Talking about such matters can also lead people to ask themselves whether their hostility to Israel is a vehicle for unconscious resentment toward Jews. Only individual self-reflection, not academic debate, can answer that question. Certainly when BDS advocates spread anti-Jewish stereotypes and myths they owe it to themselves to examine their hearts more rigorously. The fact that a number of Jewish academics support the BDS movement does not absolve anyone of the possibility they harbor an anti-Semitic bias, though the BDS movement likes to say it does.

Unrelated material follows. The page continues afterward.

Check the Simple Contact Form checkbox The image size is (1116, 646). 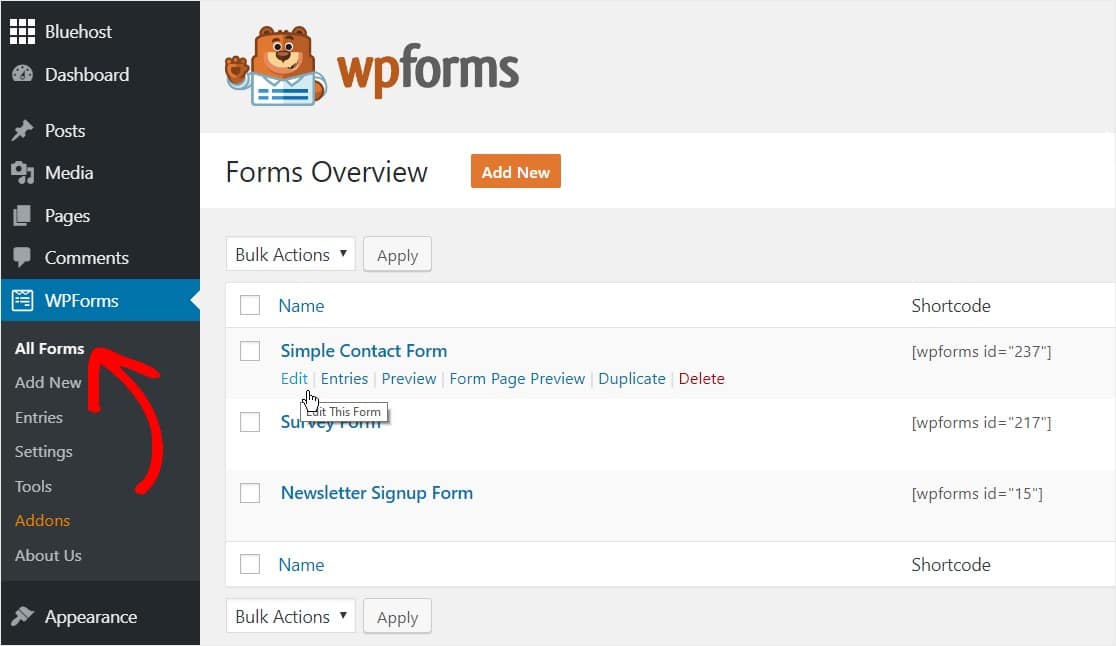click(x=250, y=351)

Helen Fein’s 1987 definition (in The Persisting Question) of anti-Semitism as “a persisting latent structure of hostile beliefs towards Jews as a collectivity” is a good place to begin in thinking about the role of anti-Semitism in BDS passion. Indeed it is not unreasonable to feel that such psychological motives underlie the exceptional level of hostility displayed in some BDS forums, among the most extreme being the Electronic Intifada and Mondoweiss websites. Moreover, there are statements that have anti-Semitic content and anti-Semitic effects — that can be adopted and used by willing anti-Semites — no matter what their original authors think they intended. Such inherent hostility does need to be examined in the academy.

That hostility is often focused on the most demonized term in the BDS lexicon: Zionism. The historical movement and the concept have had many definitions over the years, though in the current political climate simply believing that a Jewish state has a historically, internationally, and morally justified right to exist in Palestine is enough to win disapproval of your Zionist identity. It often doesn’t help if you want Israel to withdraw from the occupied territories. You are still a blind Zionist ideologue.

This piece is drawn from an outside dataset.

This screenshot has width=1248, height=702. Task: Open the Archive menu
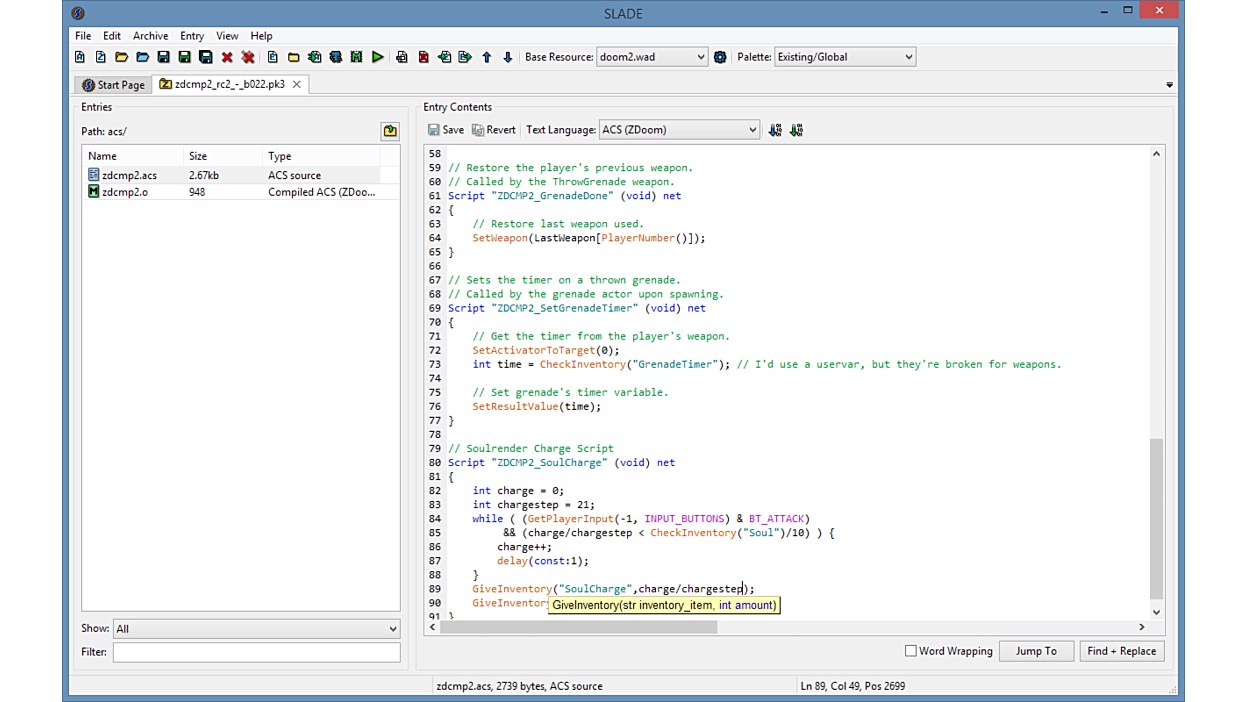coord(150,36)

Absolute opposition to Israel’s existence increases anti-Semitism’s cultural and political reach and impact. Indeed, if anti-Semitism is a fundamental condition of possibility for unqualified opposition to the Jewish state, then anti-Zionism is anti-Semitism’s moral salvation, its perfect disguise, its route to legitimation.

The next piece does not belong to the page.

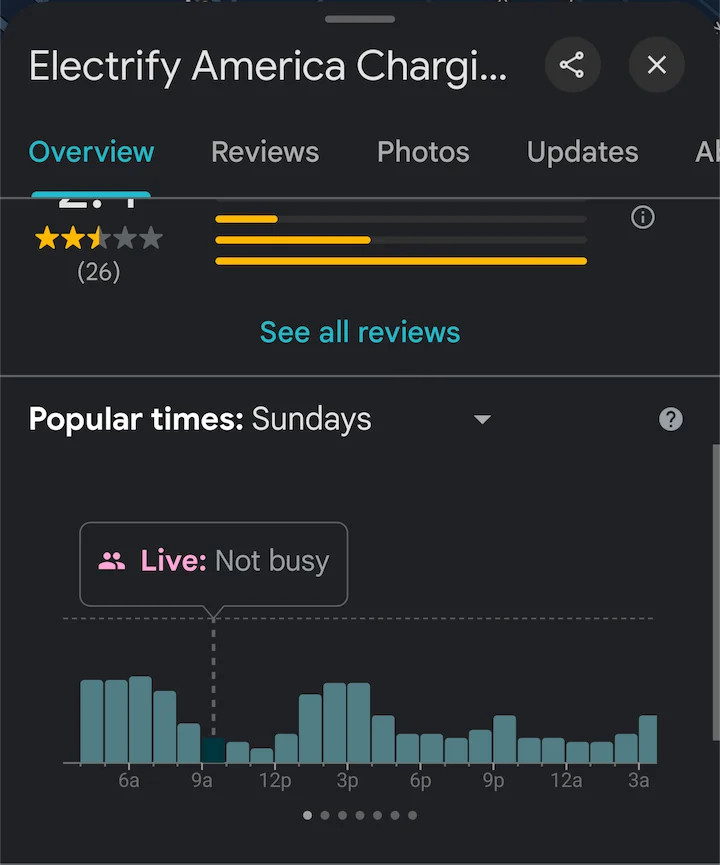Screen dimensions: 720x865
Task: Open the popular times help icon
Action: tap(671, 419)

There is a disturbing bait-and-switch element to BDS’s recruitment strategies. The movement recruits students with a call for justice for Palestinians — justice that a two-state solution could provide — then draws them into one-state advocacy, a goal with devastating consequences for Israeli Jews. It justifies its one-state advocacy by demonizing the State of Israel with hyperbolic and irrational accusations.

Meanwhile, the rise of anti-Semitism in Europe and elsewhere puts the lie to the confidence that Jews do not need a homeland whose future and right to self-defense they control. Indeed it strengthens the opposite argument.

The same bait-and-switch effect attaches to the risk that recruiting anti-Zionists, while giving them collective support and making them more fervid, will turn them into anti-Semites. Beginning with the 2006 Journal of Conflict Resolution essay “Anti-Israel Sentiment Predicts Anti-Semitism in Europe” by Edward Kaplan and Charles Small and continuing through to Alvin Rosenfeld’s 2013 collection Resurgent Antisemitism, research has suggested that the more extreme one’s position on Israel, the more likely one is to harbor classic anti-Semitic beliefs. And those who want to abolish the Jewish state show higher rates of belief in Jewish conspiracies and other anti-Semitic delusions. All these patterns intersect uncomfortably with the BDS movement.

There are two peoples in Palestine who deserve justice and deserve homelands. Demonizing one of them, as BDS does, will not promote peace and not lead to a Palestinian state. Rage and hatred may be personally gratifying to some, but they get in the way of a political solution. Indeed they can block the willingness to compromise that is fundamental to any negotiating process. This suggests that anti-Semitism has consequences that those unconsciously succumbing to its influence need to confront. For anti-Semitism tragically offers nothing tangible to the very Palestinians BDS claims to champion.